Known largely for his essays on culture, aesthetics, and literature, Walter Benjamin also wrote on the philosophy of language. This early work is famously obscure and considered hopelessly mystical by some. But for Alexander Stern, it contains important insights and anticipates—in some respects surpasses—the later thought of a central figure in the philosophy of language, Ludwig Wittgenstein.
As described in The Fall of Language, Benjamin argues that “language as such” is not a means for communicating an extra-linguistic reality but an all-encompassing medium of expression in which everything shares. Borrowing from Johann Georg Hamann’s understanding of God’s creation as communication to humankind, Benjamin writes that all things express meanings, and that human language does not impose meaning on the objective world but translates meanings already extant in it. He describes the transformations that language as such undergoes while making its way into human language as the “fall of language.” This is a fall from “names”—language that responds mimetically to reality—to signs that designate reality arbitrarily.
While Benjamin’s approach initially seems alien to Wittgenstein’s, both reject a designative understanding of language; both are preoccupied with Russell’s paradox; and both try to treat what Wittgenstein calls “the bewitchment of our understanding by means of language.” Putting Wittgenstein’s work in dialogue with Benjamin’s sheds light on its historical provenance and on the turn in Wittgenstein’s thought.
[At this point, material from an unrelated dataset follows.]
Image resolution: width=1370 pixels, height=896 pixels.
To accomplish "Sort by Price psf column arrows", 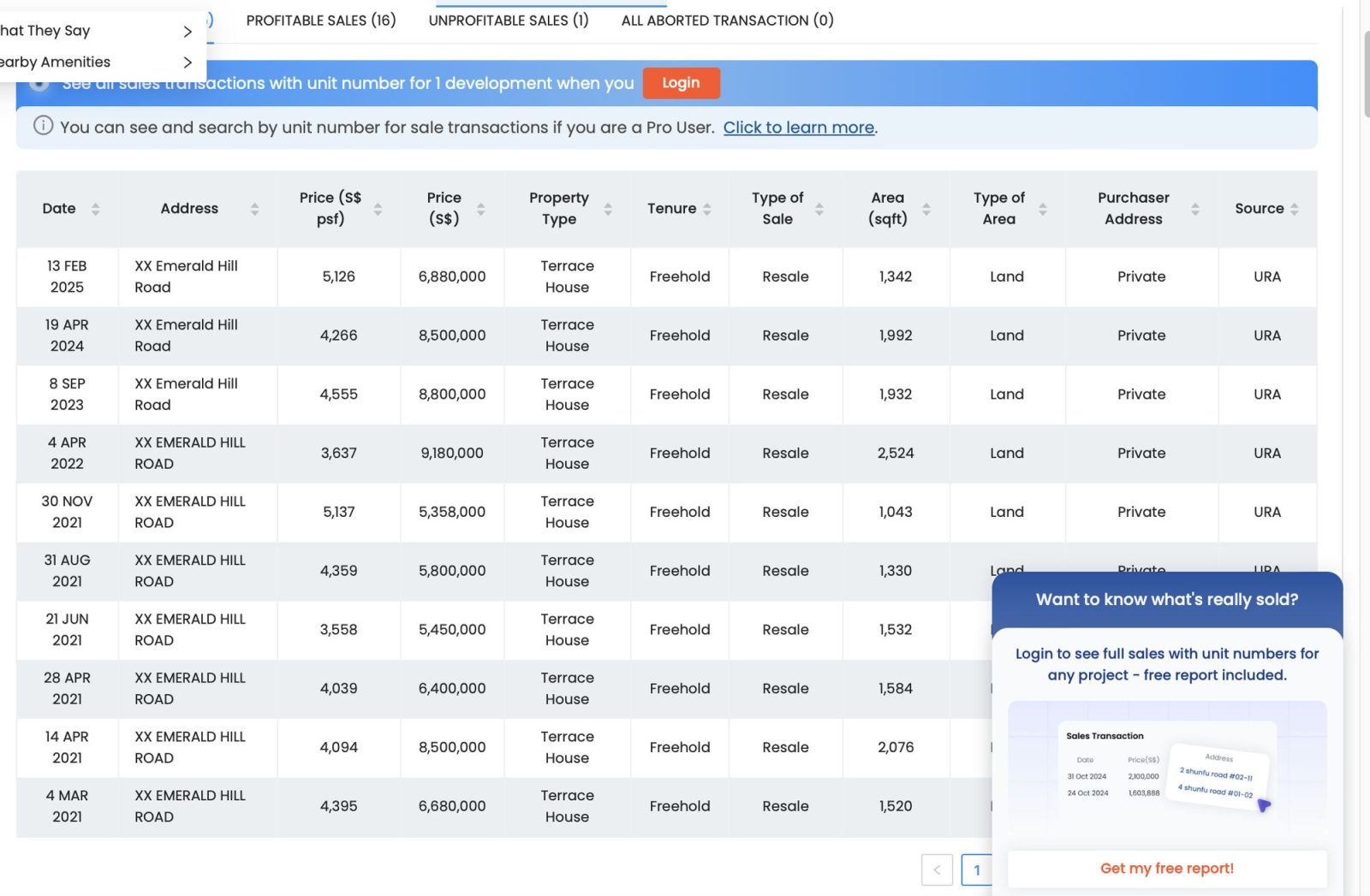I will point(378,209).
Although the two philosophies diverge in crucial ways, in their comparison Stern finds paths for understanding what language is and what it does.
Alexander Stern received his doctorate from the University of Notre Dame and works on the philosophy of language, social and political philosophy, and aesthetics. His writing has appeared in the European Journal of Philosophy and Critical Horizons as well as in the New York Times, Chronicle of Higher Education, and Los Angeles Review of Books.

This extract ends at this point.